AK is a practice within the realm of alternative medicine and is different from "kinesiology," which is the scientific study of human movement. AK has been criticized on theoretical and empirical grounds, and characterized as pseudoscience. With only anecdotal accounts providing positive evidence for the efficacy of the practice, a review of peer-reviewed studies concluded that the "evidence to date does not support the use of [AK] for the diagnosis of organic disease or pre/subclinical conditions."

History and current use

In 1964, George J. Goodheart invented Applied Kinesiology through his unique interpretation and application of Muscles: Testing and Function written by two physical therapists Kendall and Kendall. While it is primarily used by chiropractors, it is now also used by a number of other practitioners. In 2003 it was the 10th most frequently used chiropractic technique in the United States, with 37.6% of chiropractors employing this method and 12.9% of patients being treated with it, and has also been used by naturopaths, medical doctors, dentists, nutritionists, physical therapists, massage therapists, nurse practitioners and multilevel distributors.


Applied kinesiology is a system that evaluates structural, chemical, and mental aspects of health using manual muscle testing alongside conventional diagnostic methods. The essential premise of applied kinesiology that is not shared by mainstream medical theory is that every organ dysfunction is accompanied by a weakness in a specific corresponding muscle, the viscerosomatic relationship. Treatment modalities relied upon by practitioners include joint manipulation and mobilization, myofascial, cranial and meridian therapies, clinical nutrition, and dietary counseling.

A manual muscle test in AK is conducted by having the patient resist using the target muscle or muscle group while the practitioner applies a force. A smooth response is sometimes referred to as a "strong muscle" and a response that was not appropriate is sometimes called a "weak response". This is not a raw test of strength, but rather a subjective evaluation of tension in the muscle and smoothness of response, taken to be indicative of stresses and imbalances in the body. A weak muscle test is equated to dysfunction and chemical or structural imbalance or mental stress, indicative of a body dissatisfied with suboptimal functioning. The most common test is the arm-pull-down test, or "Delta test," where the patient resists as the practitioner exerts a downward force on an extended arm. Proper positioning is paramount to ensure that the muscle in question is the prime mover, minimizing interference from adjacent muscle groups.

"Nutrient testing" is used to examine the response of various of a patient's muscles to assorted chemicals. Gustatory and olfactory stimulation are said to alter the outcome of a manual muscle test, with previously weak muscles being strengthened by application of the correct nutritional supplement, and previously strong muscles being weakened by exposure to harmful or imbalancing substances or allergens. Though its use is deprecated by the ICAK, stimulation to test muscle response to a certain chemical is also done by contact or proximity (for instance, testing while the patient holds a bottle of pills).

A double-blind study was conducted by the ALTA Foundation for Sports Medicine Research in Santa Monica, California and published in the June 1988 Journal of the American Dietetic Association. The study used 3 experienced AK practitioners and concluded that, "The results of this study indicated that the use of Applied Kinesiology to evaluate nutrient status is no more useful than random guessing."

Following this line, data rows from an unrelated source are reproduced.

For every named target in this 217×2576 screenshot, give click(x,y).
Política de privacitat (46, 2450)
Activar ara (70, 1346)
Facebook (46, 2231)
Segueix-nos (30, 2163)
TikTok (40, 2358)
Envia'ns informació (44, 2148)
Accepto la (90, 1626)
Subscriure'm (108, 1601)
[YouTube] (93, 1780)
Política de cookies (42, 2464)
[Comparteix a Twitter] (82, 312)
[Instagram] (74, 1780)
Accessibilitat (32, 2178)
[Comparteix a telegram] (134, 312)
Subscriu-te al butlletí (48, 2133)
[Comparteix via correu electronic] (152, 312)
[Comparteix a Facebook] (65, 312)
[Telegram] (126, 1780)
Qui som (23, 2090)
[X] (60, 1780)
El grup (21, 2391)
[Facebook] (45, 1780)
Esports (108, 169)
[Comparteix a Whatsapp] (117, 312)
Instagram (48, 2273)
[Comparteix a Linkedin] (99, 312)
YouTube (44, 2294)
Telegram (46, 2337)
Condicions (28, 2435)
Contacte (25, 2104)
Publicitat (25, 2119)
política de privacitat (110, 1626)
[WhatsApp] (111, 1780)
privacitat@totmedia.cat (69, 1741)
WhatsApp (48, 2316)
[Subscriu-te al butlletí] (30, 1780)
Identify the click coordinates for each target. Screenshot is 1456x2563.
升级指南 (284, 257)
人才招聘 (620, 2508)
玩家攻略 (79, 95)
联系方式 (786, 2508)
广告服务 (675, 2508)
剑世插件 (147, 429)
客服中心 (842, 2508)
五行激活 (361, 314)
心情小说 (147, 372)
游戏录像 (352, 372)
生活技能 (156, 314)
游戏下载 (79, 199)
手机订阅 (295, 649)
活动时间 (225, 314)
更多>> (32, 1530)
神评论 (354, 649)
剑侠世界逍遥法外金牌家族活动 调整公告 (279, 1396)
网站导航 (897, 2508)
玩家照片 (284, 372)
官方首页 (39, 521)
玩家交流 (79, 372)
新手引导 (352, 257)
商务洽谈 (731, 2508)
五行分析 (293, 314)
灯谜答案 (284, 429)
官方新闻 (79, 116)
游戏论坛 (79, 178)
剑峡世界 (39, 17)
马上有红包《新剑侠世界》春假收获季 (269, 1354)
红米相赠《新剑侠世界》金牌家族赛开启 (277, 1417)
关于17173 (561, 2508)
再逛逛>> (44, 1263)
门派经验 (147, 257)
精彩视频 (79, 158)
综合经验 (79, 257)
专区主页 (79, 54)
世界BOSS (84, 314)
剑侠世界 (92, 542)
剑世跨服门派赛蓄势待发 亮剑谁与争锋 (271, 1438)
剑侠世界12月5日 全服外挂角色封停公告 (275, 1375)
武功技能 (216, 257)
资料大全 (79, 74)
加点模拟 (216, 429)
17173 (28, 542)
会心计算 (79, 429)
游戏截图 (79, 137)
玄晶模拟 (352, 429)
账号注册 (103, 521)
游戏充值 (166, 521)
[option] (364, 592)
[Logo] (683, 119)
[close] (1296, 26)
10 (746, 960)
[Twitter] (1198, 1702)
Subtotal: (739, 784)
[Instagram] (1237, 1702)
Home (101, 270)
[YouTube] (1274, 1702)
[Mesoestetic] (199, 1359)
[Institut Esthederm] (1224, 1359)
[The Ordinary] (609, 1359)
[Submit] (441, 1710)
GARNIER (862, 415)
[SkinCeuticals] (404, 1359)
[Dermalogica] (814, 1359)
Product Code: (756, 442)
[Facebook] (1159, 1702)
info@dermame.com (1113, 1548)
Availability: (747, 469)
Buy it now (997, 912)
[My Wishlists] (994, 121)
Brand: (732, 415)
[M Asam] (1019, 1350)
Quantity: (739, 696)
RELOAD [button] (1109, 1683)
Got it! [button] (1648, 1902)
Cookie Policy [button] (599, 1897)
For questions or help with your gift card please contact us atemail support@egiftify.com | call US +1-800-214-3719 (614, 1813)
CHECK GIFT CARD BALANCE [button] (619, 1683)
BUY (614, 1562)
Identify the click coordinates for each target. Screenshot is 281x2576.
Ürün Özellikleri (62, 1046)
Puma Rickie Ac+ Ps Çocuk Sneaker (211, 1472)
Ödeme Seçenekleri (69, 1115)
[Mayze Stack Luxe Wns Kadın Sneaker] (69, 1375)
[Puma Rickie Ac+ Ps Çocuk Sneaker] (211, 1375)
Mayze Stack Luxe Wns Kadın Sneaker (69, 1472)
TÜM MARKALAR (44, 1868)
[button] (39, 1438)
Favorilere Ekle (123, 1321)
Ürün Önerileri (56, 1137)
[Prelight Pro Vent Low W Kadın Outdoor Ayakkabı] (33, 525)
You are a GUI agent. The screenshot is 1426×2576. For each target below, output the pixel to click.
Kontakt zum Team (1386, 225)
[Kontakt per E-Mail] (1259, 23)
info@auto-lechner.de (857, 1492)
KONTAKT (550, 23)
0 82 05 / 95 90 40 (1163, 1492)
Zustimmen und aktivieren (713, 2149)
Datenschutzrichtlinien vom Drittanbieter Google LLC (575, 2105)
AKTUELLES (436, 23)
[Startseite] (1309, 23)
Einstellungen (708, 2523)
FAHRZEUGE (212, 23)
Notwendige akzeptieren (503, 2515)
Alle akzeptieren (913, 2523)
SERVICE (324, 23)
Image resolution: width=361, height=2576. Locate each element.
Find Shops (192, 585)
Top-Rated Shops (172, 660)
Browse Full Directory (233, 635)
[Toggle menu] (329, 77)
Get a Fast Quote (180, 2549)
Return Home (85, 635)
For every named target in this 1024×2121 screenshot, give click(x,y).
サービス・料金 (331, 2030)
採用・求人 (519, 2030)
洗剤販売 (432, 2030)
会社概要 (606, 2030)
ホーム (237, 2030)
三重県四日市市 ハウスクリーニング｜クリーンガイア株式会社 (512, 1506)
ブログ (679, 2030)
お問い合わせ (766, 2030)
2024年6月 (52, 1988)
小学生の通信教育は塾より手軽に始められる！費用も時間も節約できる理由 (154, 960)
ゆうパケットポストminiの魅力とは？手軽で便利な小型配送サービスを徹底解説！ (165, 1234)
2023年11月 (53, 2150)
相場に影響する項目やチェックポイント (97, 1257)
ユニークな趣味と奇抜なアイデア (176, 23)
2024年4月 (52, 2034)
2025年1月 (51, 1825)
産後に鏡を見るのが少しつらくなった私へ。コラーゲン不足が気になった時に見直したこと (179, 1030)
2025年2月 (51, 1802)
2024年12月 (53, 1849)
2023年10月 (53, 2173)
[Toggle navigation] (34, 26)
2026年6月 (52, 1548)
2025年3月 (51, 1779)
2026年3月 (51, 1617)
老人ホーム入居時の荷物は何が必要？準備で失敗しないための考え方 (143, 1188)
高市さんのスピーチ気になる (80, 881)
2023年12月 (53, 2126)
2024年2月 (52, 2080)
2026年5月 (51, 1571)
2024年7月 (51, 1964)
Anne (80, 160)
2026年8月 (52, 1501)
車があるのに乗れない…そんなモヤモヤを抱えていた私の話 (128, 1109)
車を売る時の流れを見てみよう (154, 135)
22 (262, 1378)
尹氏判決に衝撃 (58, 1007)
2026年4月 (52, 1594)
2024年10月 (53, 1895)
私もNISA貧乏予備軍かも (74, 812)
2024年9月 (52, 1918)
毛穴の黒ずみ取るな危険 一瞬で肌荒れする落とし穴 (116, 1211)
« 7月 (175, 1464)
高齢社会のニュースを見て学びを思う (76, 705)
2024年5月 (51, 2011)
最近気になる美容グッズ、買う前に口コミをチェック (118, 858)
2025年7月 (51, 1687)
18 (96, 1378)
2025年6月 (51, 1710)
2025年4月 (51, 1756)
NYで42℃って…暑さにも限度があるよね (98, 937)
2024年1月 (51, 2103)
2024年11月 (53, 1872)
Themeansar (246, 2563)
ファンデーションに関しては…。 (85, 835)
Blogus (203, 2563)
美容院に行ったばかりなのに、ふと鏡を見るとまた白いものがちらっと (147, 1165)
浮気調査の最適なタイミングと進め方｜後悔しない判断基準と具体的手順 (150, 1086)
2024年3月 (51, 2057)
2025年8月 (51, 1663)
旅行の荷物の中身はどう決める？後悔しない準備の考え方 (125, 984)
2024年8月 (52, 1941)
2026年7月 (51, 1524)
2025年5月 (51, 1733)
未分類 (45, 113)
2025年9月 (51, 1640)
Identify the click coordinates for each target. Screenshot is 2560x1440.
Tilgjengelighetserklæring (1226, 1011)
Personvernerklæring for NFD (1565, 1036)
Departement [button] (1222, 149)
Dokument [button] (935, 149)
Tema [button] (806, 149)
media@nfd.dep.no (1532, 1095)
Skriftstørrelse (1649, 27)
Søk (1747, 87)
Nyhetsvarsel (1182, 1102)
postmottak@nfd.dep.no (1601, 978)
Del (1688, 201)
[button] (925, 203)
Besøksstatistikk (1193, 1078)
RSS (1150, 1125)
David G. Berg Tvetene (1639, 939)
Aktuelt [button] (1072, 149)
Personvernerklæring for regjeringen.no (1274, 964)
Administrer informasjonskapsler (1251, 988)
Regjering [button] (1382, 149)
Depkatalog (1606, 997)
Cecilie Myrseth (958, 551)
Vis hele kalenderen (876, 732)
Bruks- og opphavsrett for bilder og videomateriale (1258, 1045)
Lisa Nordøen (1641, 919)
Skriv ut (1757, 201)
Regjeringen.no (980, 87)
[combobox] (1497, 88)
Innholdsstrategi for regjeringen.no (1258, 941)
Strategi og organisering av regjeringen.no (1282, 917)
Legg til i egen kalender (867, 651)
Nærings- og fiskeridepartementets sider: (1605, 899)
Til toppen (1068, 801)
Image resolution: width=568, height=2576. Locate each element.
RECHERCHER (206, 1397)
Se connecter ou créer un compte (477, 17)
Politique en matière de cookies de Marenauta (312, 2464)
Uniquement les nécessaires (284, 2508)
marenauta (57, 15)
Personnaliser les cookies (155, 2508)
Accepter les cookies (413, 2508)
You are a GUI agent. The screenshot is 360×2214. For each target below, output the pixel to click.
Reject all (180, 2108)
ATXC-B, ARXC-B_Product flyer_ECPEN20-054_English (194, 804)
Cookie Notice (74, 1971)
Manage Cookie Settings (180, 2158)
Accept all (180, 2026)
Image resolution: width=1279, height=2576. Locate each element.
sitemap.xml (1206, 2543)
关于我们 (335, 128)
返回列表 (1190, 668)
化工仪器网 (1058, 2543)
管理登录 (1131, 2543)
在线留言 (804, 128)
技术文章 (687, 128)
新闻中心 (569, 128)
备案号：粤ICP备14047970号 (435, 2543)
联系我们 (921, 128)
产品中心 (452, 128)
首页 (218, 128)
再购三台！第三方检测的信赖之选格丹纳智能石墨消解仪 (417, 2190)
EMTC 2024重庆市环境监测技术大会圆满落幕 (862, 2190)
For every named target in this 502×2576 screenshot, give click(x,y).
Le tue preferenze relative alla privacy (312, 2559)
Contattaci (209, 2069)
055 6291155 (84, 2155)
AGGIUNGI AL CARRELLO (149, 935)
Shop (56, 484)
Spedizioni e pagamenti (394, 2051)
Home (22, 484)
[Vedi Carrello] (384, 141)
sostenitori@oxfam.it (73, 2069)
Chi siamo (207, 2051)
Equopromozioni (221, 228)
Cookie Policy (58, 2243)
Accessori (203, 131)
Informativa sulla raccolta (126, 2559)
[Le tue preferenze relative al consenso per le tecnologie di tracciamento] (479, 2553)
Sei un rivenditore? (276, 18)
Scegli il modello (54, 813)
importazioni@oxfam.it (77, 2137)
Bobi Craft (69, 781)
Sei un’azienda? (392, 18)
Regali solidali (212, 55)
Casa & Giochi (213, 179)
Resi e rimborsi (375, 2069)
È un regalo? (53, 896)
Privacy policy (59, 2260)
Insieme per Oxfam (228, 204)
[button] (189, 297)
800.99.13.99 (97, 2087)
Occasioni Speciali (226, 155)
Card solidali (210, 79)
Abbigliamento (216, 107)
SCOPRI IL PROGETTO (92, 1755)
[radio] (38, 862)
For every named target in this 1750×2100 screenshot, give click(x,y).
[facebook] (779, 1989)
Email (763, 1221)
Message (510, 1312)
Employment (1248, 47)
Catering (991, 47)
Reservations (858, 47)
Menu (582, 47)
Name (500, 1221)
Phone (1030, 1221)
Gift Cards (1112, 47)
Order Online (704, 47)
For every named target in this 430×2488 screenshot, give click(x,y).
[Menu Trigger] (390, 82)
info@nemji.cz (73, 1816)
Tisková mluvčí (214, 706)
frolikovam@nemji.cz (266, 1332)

"Therapy localization" is another diagnostic technique using manual muscle testing which is unique to applied kinesiology. The patient places a hand which is not being tested on the skin over an area suspected to be in need of therapeutic attention. This fingertip contact is hypothesized to focus the mind on the relevant area, leading to a change in muscle response from strong to weak or vice versa when therapeutic intervention is indicated. If the area touched is not associated with a need for such intervention, the muscle response is unaffected.

Scientific research

Proponents of AK cite evidence about the methods, clinical efficacy, and neurologic rationales of applied kinesiology examination and treatment.. However, many studies of Applied Kinesiology have failed to show clinical efficacy. For example, muscle testing has not been shown to distinguish a test substance from a placebo under double-blind conditions, and the use of applied kinesiology to evaluate nutrient status has not been shown to be more effective than random guessing. Some scientific studies have shown that applied kinesiology tests are not reproducible. A review of several scientific studies have shown that AK-specific procedures and diagnostic tests concluded that "When AK is disentangled from standard orthopedic muscle testing, the few studies evaluating unique AK procedures either refute or cannot support the validity of AK procedures as diagnostic tests. The evidence to date does not support the use of [manual muscle testing] for the diagnosis of organic disease or pre/subclinical conditions." Another concluded that "There is little or no scientific rationale for these methods. Results are not reproducible when subject to rigorous testing and do not correlate with clinical evidence of allergy."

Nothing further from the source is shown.